Aligning Forces for Quality Evaluation Publications
Our Recent Work
Decision-Making Fairness and Consensus Building in Multi-Sector Community Health Alliances: A Mixed Methods Analysis
Larry R. Hearld, Jeffrey A. Alexander, Laura Bodenschatz, Christopher J. Louis, Jennifer O'Hora
To be published in Nonprofit Management & Leadership (online now)
At a time when AF4Q alliances are turning their attention to alliance sustainability, the findings presented in this study provide important insights into the dynamics of building and sustaining alliance capacity. In this study, we examined whether member perceptions of fairness in AF4Q alliances' decision-making processes were associated with the perceived level of consensus among members regarding the alliance vision and strategies. We found that greater decision-making transparency and inclusiveness were associated with more consensus on alliance’ vision and strategy. Furthermore, the consensus-building process is facilitated by using formal decision-making frameworks and engaging alliance members in decision-making processes early. These findings reinforce the importance of fairness in building and sustaining capacity for improving community health.
Hospital Commitment to Community Orientation and Its Association with Quality of Care and Patient Experience
Raymond Kang M.A. and Romana Hasnain-Wynia, PhD.
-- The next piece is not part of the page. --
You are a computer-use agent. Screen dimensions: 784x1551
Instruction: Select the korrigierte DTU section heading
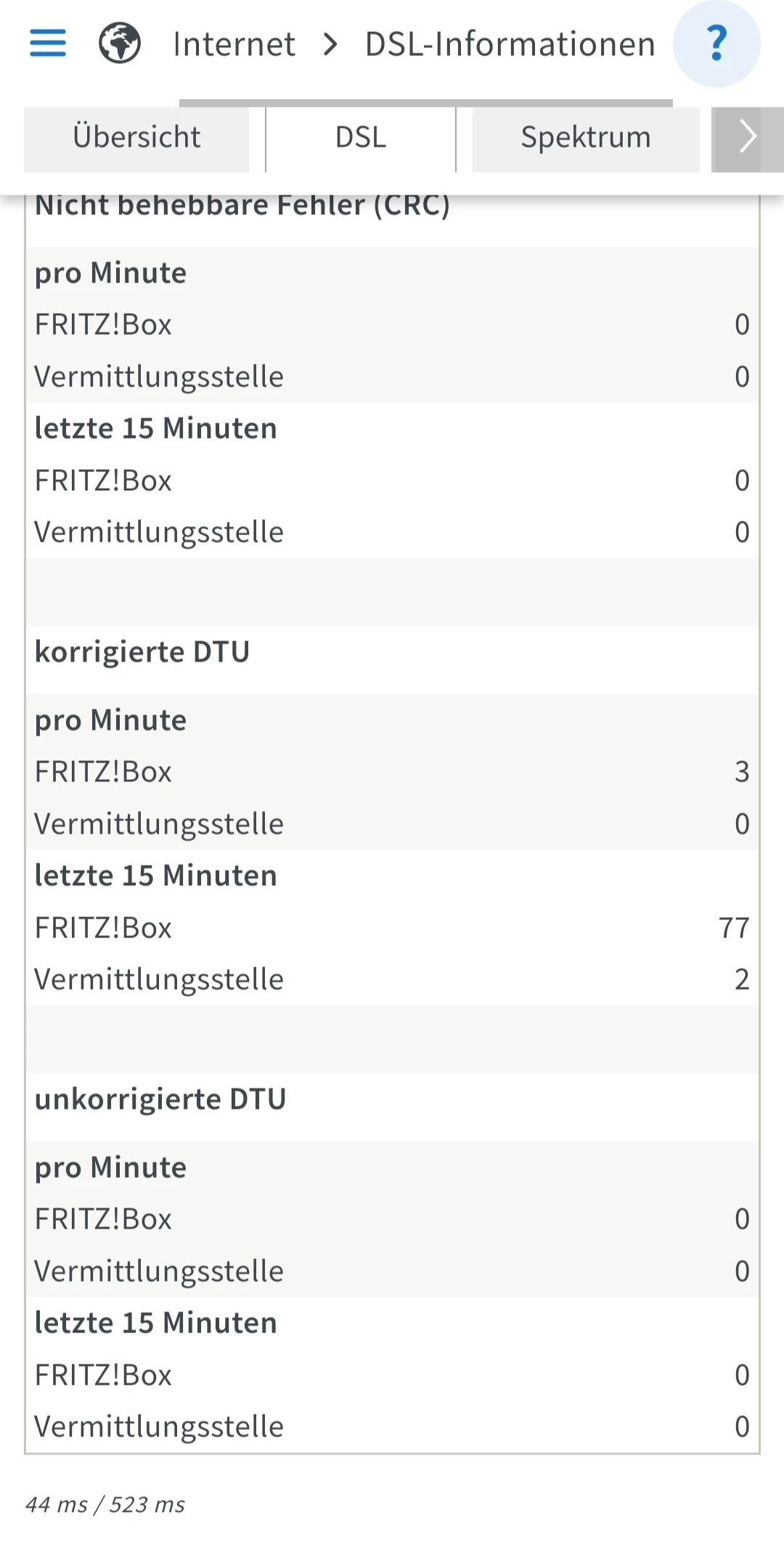(142, 652)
Journal of Healthcare Management, 58:4 July/August 2013
Health care research has increasingly recognized the important role hospitals play within their community through their community orientation activities and involvement in multi-stakeholder alliances, like AF4Q. In this study, we explore the association between hospital community orientation activities and the quality of care and patient experience within hospitals. Ultimately this study provides evidence for the potential benefits of hospital community involvement and participation in multi-stakeholder collaboratives and may help guide decision makers when presented with these opportunities.
Multistakeholder Perspectives on Composite Measures of Ambulatory Care Quality: A Qualitative Descriptive Study
Grant R. Martsolf, Dennis P. Scanlon and Jon B. Christianson
Medical Care Research and Review, published online April 26, 2013
Many proposed interventions for improving the quality of ambulatory care in the United States, including public reporting, consumer engagement activities and payment reforms, require stakeholders to view, digest and act on reports of ambulatory care quality. To help different stakeholders better use these reports, policymakers and practitioners have focused substantial attention on creating composite measures, which summarize information from across multiple quality indicators. This study is the first to investigate the creation of these composite measures within a community-based multistakeholder collaborative organization. Specifically, this study examines the views of “on-the-ground” practitioners who are largely responsible for the actual decisions about how community-level reports are developed and used in real-world settings. This article offers a look into the issues that are important to this group. Better understanding these perspectives can help research experts create composite measures that are relevant and accepted in multistakeholder settings.
AF4Q Evaluation Publications (2007-2013)
To date, the AF4Q Evaluation team has published over 30 articles expanding the knowledge base around health care reform at the local level and providing formative evaluation findings regarding the AF4Q program design, implementation, and effectiveness of early program efforts.
The AF4Q Evaluation team produces summaries on important aspects of the research and the experiences of AF4Q alliances including the implementation of patient-centered medical homes, the challenges of consumer engagement, and more.